Finirono i sogni dei minatori… il lavoro si spostò in altri luoghi ed il Magic Bus rimase su quel sentiero selvaggio, abbandonato, non funzionante.

Da riparo per i minatori, il Magic Bus diventò quindi il rifugio di cacciatori che cercavano cibo in quelle Terre Estreme…

La strada verso il Magic Bus ed il suo ultimo volo

Dopo i cacciatori arrivò Alex e dopo Alex si scoprì la storia di Chris.

Il ritrovamento del corpo di Chris nel Magic Bus avvolse il mezzo in un alone di mistero e sogno.

E dopo Chris tanti altri sognatori vollero ripercorrere quei sentieri per poter ritrovare la stessa magia.

E forse non solo sognatori… anche chi sfidava la sorte per una semplice foto, senza condividere né valori né rispetto per la natura.

Gente più o meno preparata si è avventurata verso quei luoghi creando in alcune occasioni un pericolo per se stessi e per i soccorritori: le autorità hanno quindi deciso di rimuovere il Magic Bus, di fagli fare un volo su quelle Terre Estreme…

Senza il Magic Bus…

Ed eccoci arrivati oggi… al primo compleanno di Chris senza il Magic Bus nel luogo in cui lo ha accolto per più di 100 giorni.
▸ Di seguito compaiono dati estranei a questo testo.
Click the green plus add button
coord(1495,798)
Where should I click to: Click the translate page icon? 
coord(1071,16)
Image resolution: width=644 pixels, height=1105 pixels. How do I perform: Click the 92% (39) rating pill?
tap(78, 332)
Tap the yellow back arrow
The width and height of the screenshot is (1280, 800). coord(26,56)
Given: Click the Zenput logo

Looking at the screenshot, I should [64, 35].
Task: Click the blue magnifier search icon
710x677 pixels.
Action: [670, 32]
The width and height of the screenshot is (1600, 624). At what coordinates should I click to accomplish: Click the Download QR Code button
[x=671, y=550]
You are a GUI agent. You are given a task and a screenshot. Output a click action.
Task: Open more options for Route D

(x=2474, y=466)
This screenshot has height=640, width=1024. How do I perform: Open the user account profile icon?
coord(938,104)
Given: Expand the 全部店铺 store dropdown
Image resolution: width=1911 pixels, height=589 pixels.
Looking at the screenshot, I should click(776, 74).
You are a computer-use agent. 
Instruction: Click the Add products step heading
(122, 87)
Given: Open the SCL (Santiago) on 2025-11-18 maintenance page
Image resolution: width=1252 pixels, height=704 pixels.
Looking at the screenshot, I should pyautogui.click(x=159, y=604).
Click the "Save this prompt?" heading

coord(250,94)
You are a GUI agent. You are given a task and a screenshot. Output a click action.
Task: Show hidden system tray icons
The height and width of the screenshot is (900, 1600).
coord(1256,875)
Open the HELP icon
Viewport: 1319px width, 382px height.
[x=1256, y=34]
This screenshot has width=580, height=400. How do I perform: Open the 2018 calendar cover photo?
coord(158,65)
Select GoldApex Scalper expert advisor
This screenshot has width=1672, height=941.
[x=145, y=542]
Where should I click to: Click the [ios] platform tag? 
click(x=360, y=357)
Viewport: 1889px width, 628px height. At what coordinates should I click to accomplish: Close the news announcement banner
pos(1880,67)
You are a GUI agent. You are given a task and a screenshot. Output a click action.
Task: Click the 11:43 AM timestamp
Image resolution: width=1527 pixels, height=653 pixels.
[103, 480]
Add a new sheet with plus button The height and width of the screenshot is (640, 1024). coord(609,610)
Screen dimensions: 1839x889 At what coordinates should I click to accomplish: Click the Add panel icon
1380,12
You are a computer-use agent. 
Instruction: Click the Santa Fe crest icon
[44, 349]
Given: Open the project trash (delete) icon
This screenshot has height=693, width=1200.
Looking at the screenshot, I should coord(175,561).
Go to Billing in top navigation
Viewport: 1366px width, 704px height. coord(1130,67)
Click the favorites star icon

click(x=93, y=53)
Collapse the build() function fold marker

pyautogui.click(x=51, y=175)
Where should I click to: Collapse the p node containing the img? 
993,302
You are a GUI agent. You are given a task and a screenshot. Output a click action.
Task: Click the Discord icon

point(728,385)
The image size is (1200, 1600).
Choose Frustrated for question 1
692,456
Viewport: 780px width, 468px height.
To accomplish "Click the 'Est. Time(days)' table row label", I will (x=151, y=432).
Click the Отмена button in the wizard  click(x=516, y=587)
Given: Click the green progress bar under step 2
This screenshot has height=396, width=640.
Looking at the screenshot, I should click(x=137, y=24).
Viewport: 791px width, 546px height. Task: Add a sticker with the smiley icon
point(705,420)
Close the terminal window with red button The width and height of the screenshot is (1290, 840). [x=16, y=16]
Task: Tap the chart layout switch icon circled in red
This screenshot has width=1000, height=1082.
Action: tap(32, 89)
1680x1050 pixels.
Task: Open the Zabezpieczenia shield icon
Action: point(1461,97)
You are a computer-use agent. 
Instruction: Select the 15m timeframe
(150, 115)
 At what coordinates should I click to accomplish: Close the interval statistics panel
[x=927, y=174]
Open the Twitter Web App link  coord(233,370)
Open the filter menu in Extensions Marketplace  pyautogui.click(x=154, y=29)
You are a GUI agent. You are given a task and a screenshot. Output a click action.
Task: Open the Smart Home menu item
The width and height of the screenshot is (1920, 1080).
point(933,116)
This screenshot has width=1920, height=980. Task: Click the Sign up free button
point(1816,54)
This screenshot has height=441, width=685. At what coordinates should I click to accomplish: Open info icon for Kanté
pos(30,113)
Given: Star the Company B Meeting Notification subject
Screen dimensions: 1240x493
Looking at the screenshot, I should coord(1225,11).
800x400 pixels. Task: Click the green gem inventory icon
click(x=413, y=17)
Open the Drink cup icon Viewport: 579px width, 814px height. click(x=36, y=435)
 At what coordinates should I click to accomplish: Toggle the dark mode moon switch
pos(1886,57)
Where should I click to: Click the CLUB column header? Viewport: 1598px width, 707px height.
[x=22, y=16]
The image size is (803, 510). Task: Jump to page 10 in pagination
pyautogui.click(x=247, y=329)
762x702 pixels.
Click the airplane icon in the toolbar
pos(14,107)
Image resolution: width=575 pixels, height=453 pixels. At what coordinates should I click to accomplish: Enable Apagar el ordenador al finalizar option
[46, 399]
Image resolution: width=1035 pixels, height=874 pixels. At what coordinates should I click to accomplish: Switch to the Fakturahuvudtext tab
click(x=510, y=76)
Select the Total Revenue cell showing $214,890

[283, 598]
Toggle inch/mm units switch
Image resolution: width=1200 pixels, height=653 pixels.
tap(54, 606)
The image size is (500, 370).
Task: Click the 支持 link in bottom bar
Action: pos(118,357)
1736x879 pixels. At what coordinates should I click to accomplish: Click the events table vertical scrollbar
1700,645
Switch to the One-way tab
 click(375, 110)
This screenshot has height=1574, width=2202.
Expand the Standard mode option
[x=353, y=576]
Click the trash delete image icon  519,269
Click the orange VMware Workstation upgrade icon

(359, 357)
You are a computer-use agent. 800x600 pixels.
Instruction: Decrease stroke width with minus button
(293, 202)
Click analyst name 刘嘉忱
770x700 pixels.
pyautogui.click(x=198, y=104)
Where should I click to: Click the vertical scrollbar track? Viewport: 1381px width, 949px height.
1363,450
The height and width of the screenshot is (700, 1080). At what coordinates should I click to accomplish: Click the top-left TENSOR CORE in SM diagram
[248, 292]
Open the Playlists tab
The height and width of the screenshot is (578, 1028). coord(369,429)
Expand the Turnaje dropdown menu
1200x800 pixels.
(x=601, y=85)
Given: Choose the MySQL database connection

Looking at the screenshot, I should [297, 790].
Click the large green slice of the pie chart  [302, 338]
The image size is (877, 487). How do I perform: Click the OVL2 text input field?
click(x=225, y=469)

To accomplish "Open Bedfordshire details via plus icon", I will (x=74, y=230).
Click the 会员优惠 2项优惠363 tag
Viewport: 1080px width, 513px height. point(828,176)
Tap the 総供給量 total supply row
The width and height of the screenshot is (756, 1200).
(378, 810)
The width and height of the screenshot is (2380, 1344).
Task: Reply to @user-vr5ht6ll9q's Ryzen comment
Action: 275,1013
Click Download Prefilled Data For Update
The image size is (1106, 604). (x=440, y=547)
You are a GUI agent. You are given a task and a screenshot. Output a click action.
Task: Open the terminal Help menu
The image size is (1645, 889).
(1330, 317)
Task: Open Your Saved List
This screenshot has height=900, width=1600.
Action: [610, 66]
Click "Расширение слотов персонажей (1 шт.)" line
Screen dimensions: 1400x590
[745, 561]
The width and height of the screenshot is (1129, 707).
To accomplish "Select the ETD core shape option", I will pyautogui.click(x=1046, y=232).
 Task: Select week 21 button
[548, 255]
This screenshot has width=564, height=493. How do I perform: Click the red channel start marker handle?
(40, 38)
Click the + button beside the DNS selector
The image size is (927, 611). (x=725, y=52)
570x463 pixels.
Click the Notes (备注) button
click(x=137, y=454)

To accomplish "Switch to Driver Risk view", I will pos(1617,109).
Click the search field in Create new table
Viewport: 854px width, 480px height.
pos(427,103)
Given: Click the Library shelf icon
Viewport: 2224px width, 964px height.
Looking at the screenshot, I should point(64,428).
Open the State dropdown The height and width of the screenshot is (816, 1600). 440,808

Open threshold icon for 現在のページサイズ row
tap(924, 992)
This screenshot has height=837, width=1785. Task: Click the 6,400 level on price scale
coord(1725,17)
In tanti si sono chiesti se la rimozione sia stata giusta o sbagliata.

Il lato sognatore dice che è stata sbagliata. Il lato razionale dice che è stata giusta.

Purtroppo non si poteva controllare chi si avventurasse in questi luoghi, chi fosse realmente preparato ad un sentiero così impervio, chi veramente avesse gli stessi ideali di Chris, chi avesse rispetto per sé, per la natura e per gli altri esseri umani.

Chi vive di quegli ideali probabilmente riprenderà quel sentiero. Chi voleva solo una foto probabilmente non lo farà più.

Chi ha dei sogni si metterà comunque in strada, probabilmente su altri tracciati, consapevole del fatto che ognuno deve trovare il “proprio Magic Bus”: solo quello avrà delle risposte….

Alaska – Nelle Terre Estreme

E non potrei concludere questo articolo senza un breve cenno all’Alaska.

L’Alaska è la meta.

Il libro ed il film raccontano il viaggio lungo altri territori…. ma la Terra Estrema rimane la protagonista assoluta….

Il sogno.

L’Alaska è racchiusa in quegli occhi commossi di Alex nell’ammirare il paesaggio circostante.

L’Alaska ha un fascino tenebroso. Ha il fascino dell’inesplorato. Ha il fascino della lotta per la vita.

In Alaska finisci per abituarti alle cose strane che succedono

Nel libro vi sono descrizioni e stralci di altri libri.

Quelle descrizioni ti vanno vagare con la fantasia.

Leggendo si immagina… ma forse parlando di Alaska la realtà riesce a superare l’immaginazione…

Nel film i paesaggi si vedono, sono lì, li puoi guardare… ma sono confinati da uno schermo.

E non si può confinare ad una descrizione o ad una singola immagine qualcosa di sconfinato.